Flashback to the 1980’s: Gibson Guitar’s way of fueling growth through quality

By: Berlin Packaging Specialist
Date: October 28, 2019

Gibson Guitar faced a crisis in the mid 1980’s

Gibson’s revenues were declining and its brand in the marketplace had deteriorated. What once was considered a crown jewel in the industry was near collapse. The new CEO at the time, Henry Juskiewicz, had a bold plan to turn the company around: sell only perfect guitars.

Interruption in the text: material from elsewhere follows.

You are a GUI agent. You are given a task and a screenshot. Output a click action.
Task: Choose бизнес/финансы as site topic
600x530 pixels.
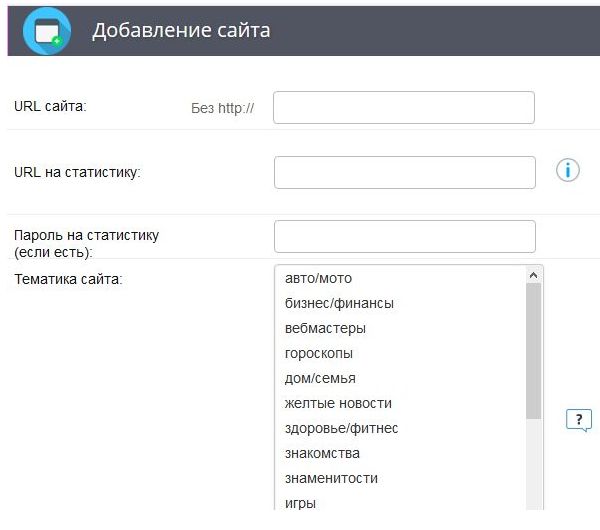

Poor quality was built into Gibson

A common theme at Gibson was to sell “seconds” -- products that weren’t perfect, but still had value to certain customers. The “seconds” typically had some minor problems, yet provided Gibson revenue for less-than-perfect products. Poor quality was systematically allowed.

The new answer to defects

The new CEO took a drastic approach at Gibson. His answer to “seconds” was severe. Instead of selling the guitars, he piled up the damaged guitars and used a chainsaw to destroy them. He made sure all his employees saw this practice. His point was clear: “seconds” will never see the customer. A culture of producing high quality products was now established from the very top.

Gibson’s road to quality excellence and profitability

Prior to Henry’s arrival, Gibson avoided some of the costs of quality, including scrap and investments in quality programs, but paid the real price with external failure costs. Indeed, revenue, customer loyalty, and brand image were all on the decline. Henry redid the quality calculus and saw much more upside in investments in the cost of good quality (even if it meant more scrap and the loss of “seconds” revenue).

The culture became one of quality and excellence. The marketplace rewarded Gibson with increased market share and revenue. In fact, Gibson was able to double prices in some of their lines while still increasing unit sales volume.

Gibson transformed themselves through a culture of quality excellence. It all started from the top and the CEO’s passion for nothing less than excellence. I hope you enjoyed this Packaging Perspective and think of ways how you can incorporate quality excellence into your organization.